The technology used to repair or fix the hip has evolved significantly. Initial repair methods used basic plate and...
Evolution of Femoral Nailing
Femoral nailing is an attractive option for the treatment of hip fractures. This is a minimally invasive technique only requiring small incisions of the skin and does not require the large dissection needed for other techniques.
A metal rod (or nail) is placed within the femur, spanning across the fractured segment and is secured into place, most of with screws. One thicker screw is placed through the femoral neck and into the femoral head near the hip joint to prevent the fracture from rotating and compress across the fracture site, and one screw is placed near the end of the rod to prevent it from migrating inside the bone.

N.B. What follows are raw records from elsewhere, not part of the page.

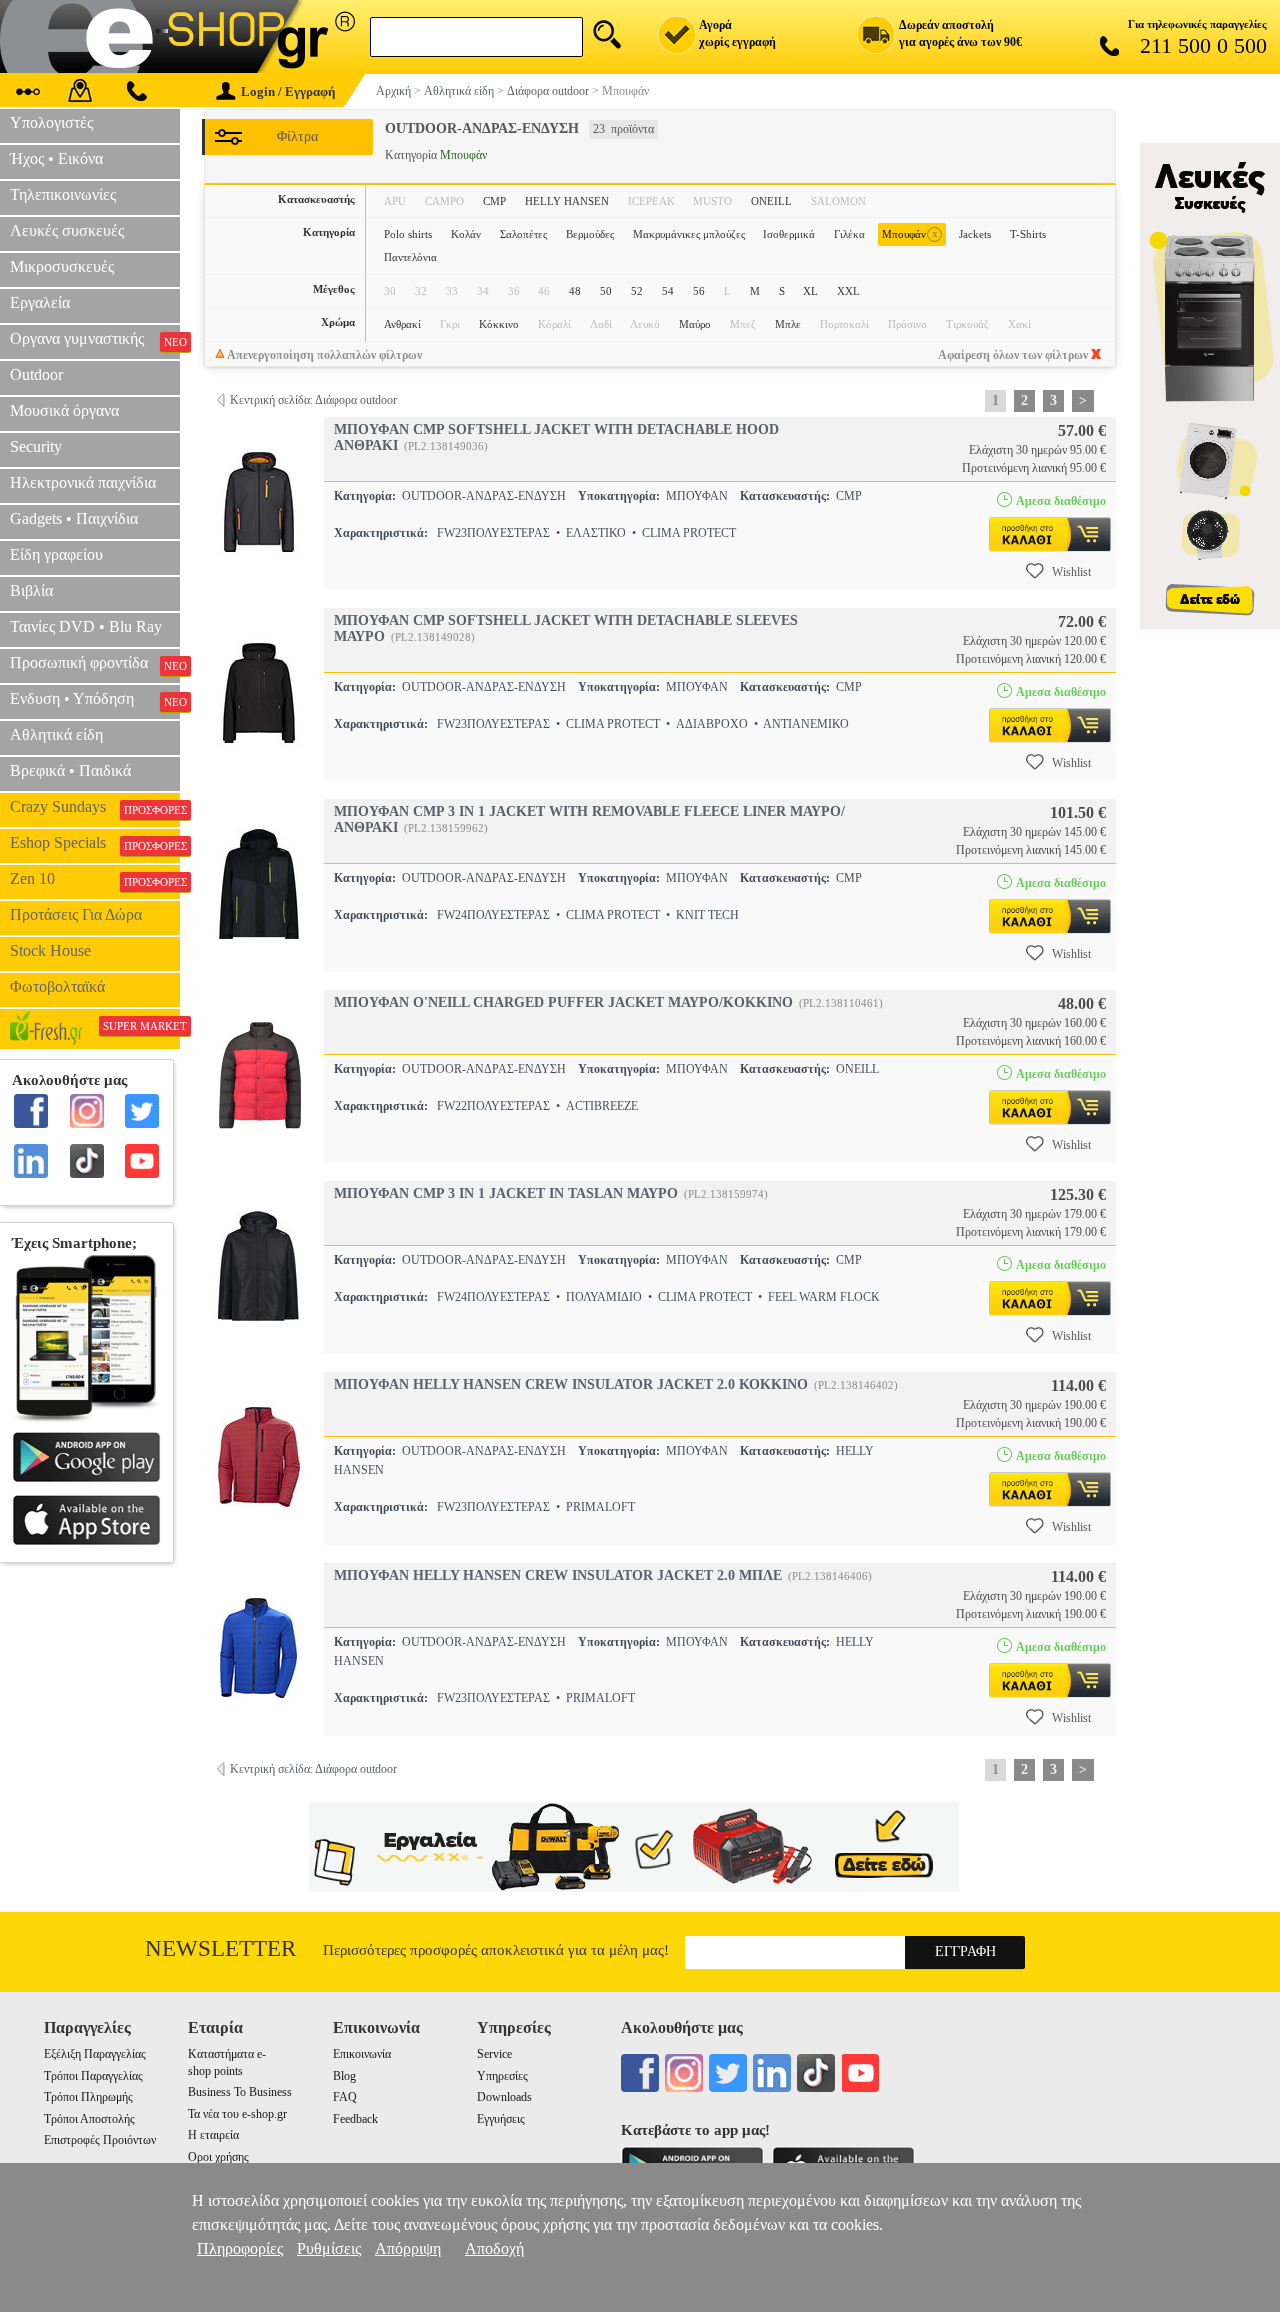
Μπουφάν (910, 233)
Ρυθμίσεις (329, 2248)
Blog (344, 2076)
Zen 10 (95, 879)
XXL (848, 291)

Patients are immediately able to walk after surgery because the metal rod helps to share the load of weight through the femur. This way patients can mobilize early, prevent the development of blood clots or a pneumonia and return to their pre-injury level of function and activity.
The Gamma nail was first used in 1985 and the design has been improved upon over the years. A small incision is made lateral portion of the buttocks and the nail is inserted inside the femur. Attached to the device is a guide that ensures that the trajectory of the screws placed thought the middle of the nail is correct.
Two additional small incisions are made so that the screws securing the nails position can be placed. The nail itself is made from specially treated titanium that comes with multiple options to best fit the anatomy of the patient’s femur.
The larger screw placed through the nail and into the femoral head helps control compression and can help lessen shortening of the femoral neck seen after treatment with other devices (such as the dynamic hip screw). There is an additional screw at the top of the nail that can prevent any rotation at the fracture site which is a common problem when using other systems.